You want Test3 to be the same type as Test2 but you want t3Prop to be a different type from t2Prop , which just doesn't work.

_{* Control flow analysis will sometimes narrow a variable to string/number/boolean literals or single constituents of a union, but that is not applicable here.}

---

Here's something that might work (depending on what you're trying to do). Use a generic helper function that just passes the input through to the output, but requires the input to be assignable to MixinReturnType , like this:

const requireMixinReturnType = <M extends MixinReturnType>(m: M) => m;

Note that this function is generic in M ; so if M is narrower than MixinReturnType , the output will also be narrower. Let's see it in action:

const Test2 = requireMixinReturnType(mixin(HTMLElement, 10));         
const t2Prop = new Test2().prop; // number

This is good, in that t2Prop is now known to be number . You might wonder how this is any better than the implicitly typed Test1 . Well, it isn't really; after all, there's not really much point in writing requireMixinReturnType(mixin(...)) . But now you do have a way to prevent someone form passing you a bad mixin type without widening the input:

const BadMixin = requireMixinReturnType(HTMLElement); // error!
// Property 'prop' is missing in type 'HTMLElement'.

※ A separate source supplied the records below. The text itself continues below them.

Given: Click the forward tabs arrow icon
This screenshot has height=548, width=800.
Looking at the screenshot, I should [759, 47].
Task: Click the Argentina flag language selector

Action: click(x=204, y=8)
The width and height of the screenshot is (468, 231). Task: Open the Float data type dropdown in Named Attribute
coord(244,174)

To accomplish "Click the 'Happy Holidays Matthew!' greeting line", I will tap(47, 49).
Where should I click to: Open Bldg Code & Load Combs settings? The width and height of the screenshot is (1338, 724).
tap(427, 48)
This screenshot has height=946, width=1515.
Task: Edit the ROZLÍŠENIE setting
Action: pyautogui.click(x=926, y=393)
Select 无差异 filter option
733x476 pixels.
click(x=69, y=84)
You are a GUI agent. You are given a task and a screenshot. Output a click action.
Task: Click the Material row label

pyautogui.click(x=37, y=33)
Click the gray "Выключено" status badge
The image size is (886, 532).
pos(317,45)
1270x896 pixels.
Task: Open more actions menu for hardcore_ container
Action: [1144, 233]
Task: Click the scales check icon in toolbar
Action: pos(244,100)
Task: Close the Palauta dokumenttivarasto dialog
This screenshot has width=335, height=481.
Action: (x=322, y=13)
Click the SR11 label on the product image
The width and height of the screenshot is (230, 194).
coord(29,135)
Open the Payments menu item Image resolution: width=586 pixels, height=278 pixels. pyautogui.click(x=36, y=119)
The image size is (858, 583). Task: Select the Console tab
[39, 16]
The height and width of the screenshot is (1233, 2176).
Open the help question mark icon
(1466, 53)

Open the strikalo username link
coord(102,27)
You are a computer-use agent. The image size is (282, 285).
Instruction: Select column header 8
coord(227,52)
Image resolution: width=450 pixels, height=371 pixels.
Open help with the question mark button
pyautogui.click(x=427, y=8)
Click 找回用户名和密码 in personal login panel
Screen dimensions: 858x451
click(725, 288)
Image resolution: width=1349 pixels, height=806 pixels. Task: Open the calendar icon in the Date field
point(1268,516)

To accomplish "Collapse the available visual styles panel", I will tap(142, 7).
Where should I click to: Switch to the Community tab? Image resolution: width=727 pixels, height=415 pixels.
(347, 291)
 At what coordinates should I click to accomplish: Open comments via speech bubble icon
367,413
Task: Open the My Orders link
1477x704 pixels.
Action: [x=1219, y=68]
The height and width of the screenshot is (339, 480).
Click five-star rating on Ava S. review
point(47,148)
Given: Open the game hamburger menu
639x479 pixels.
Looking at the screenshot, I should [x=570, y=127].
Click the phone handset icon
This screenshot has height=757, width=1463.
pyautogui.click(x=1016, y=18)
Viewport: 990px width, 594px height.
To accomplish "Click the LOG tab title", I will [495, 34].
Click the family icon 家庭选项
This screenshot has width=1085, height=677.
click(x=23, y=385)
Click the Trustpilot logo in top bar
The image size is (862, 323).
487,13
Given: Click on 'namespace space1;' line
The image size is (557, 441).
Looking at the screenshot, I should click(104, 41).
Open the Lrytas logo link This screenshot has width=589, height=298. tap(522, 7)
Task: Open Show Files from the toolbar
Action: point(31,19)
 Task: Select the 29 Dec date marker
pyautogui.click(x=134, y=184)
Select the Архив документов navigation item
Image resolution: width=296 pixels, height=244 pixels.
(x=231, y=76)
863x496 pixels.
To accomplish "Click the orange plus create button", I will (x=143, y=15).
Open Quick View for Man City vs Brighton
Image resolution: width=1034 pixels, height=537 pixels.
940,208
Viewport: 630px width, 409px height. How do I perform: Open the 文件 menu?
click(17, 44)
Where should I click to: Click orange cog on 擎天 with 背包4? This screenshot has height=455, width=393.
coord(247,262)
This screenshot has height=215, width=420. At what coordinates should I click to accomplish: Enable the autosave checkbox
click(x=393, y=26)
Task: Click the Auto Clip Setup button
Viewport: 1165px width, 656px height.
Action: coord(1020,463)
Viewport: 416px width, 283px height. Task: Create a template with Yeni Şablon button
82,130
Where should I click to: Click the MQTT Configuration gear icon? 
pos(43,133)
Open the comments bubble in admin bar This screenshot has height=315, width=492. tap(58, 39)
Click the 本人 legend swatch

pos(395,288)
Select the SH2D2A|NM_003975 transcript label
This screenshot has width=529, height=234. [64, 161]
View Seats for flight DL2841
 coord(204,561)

So probably you wouldn't use requireMixinReturnType() unless you're trying to catch a bad type early.

---

More likely, you would take the function you care about that currently accepts a MixinReturnType and make it generic:

declare function doConcrete(m: MixinReturnType): void {
   const p = new m().prop; // {}, oops
}

declare function doGeneric<M extends MixinReturnType>(m: M): void {
       const p = new m().prop; // still {}, oops
}

Uh oh, TypeScript is not smart enough to take the generic M and extract the type of prop . There are some ways to deal with this. The most straightforward is to forget about MixinReturnType and instead think about the generic definition we care about. Something like this:

function doGeneric<T, E extends HTMLElement>(
  m: ClassConstructor<E & { prop: T }>
): void {
  const p = new m().prop; // T, that's good
}

In this case, we're saying that the m parameter must be a constructor that returns something of type E & {prop: T} , where E is something assignable to HTMLElement and T is anything. Now the compiler realizes that p is of type T . Let's try it out with something that returns something, like:

function getProp<T, E extends HTMLElement>(
  m: ClassConstructor<E & { prop: T }>
): T {
  return new m().prop; // type checks, yay!
}

const t2Prop = getProp(Test2); // number, yay!

That works! This was very long-winded; hope it makes sense and is of some help. Good luck!